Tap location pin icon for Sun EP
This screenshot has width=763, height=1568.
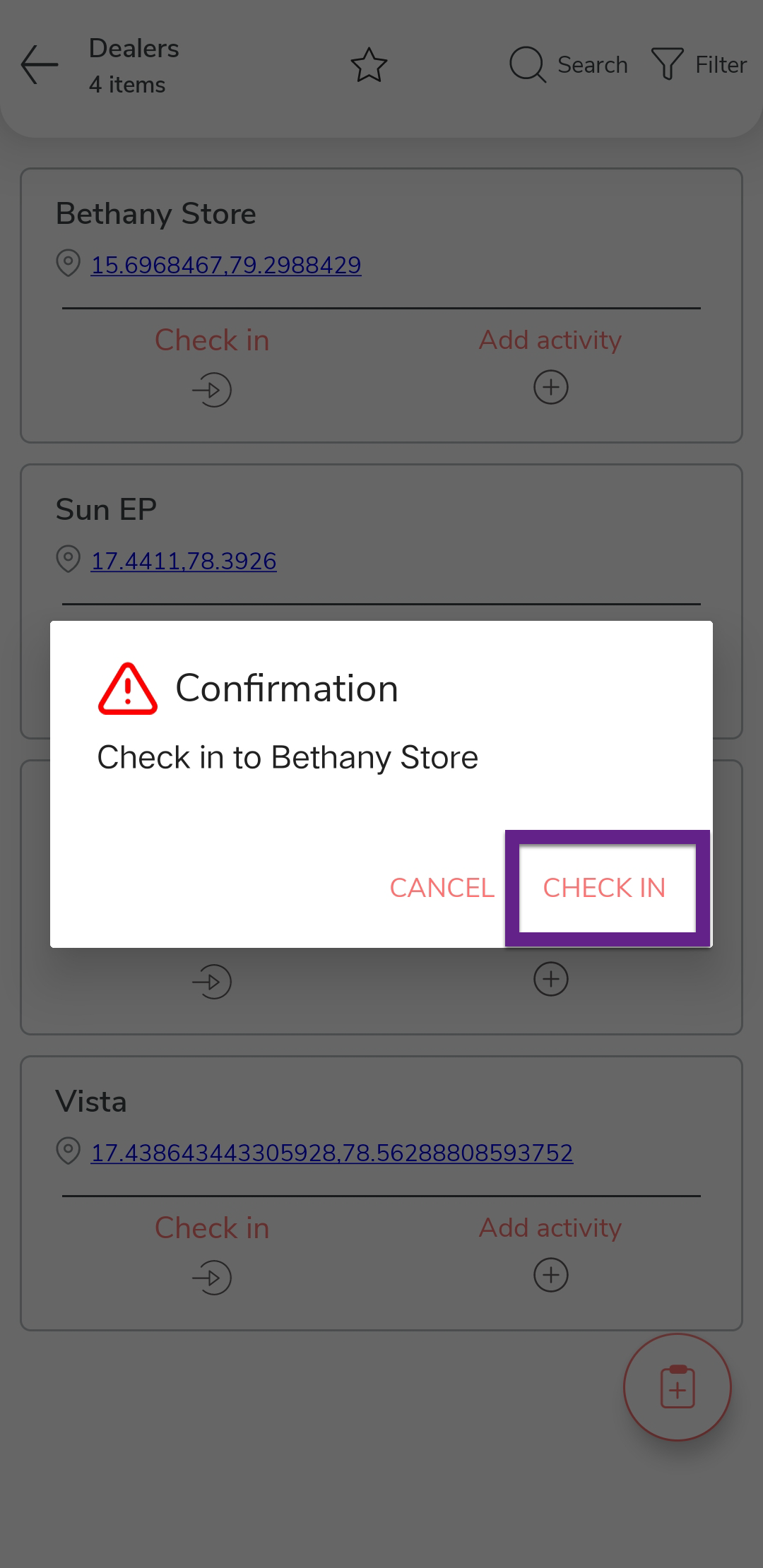click(68, 560)
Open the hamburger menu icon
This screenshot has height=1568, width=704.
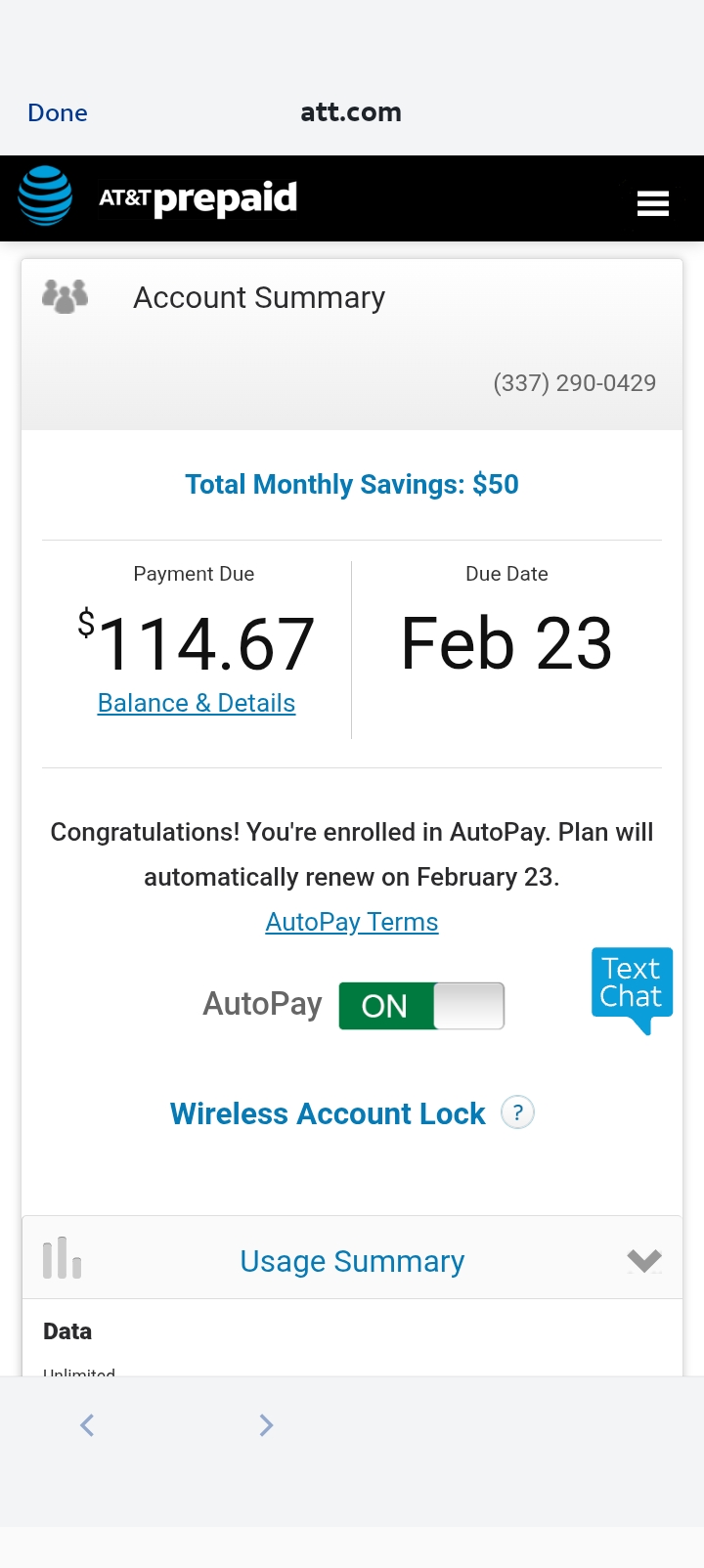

________________

(Directions) Whenever a line of the entries contains the string "icon", copy that line.

(Response to this exercise)
Tap location pin icon for Sun EP
Open the hamburger menu icon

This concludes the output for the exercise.